UniCredit shocks with 14 billion euro balance sheet clean-up

  • 10 years ago
Leading Italian bank UniCredit has posted a massive loss of 14 billion euros for 2013.

Much of that was as it wrote off bad loans that it knows will never be repaid, along with so-called goodwill – the paper value of assets – in Italy, Austria and central and eastern Europe.

The writedowns are to clean up its balance sheet ahead of checks on the financial health of European lenders by the region’s regulators.

Without them Unicredit would have made a 916.5 million euros net profit in 2013, according to the consensus of forecasts from a poll of analysts carried out by Thomson Reuters

It will also cut 8,500 jobs by 2018 There will be 5,700 layoffs in Italy, 1,500 in Germany and 900 in Austria.
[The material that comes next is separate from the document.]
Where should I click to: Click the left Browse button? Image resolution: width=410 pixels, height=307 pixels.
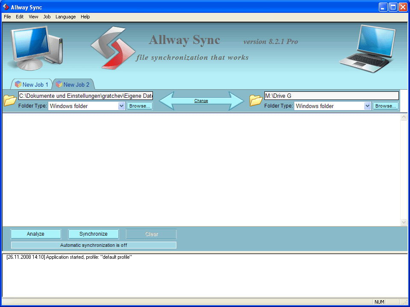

The bank sharply wrote down the value of its acquisitions since 2005 which was when it became a major force in Europe through the purchase of Germany’s HypoVereinsbank and its extensive operations in Central and Eastern Europe.

It will sell its Ukrainian subsidiary and has set aside 600 million euros to cover losses on that.

Unicredit is also planning to list its Fineco online banking unit and to sell its bad loans management unit.

The moves were welcomed in the financial markets which noted Italy’s biggest bank in terms of assets is not going to have to raise more capital.

UniCredit’s shares rose 6.04 percent.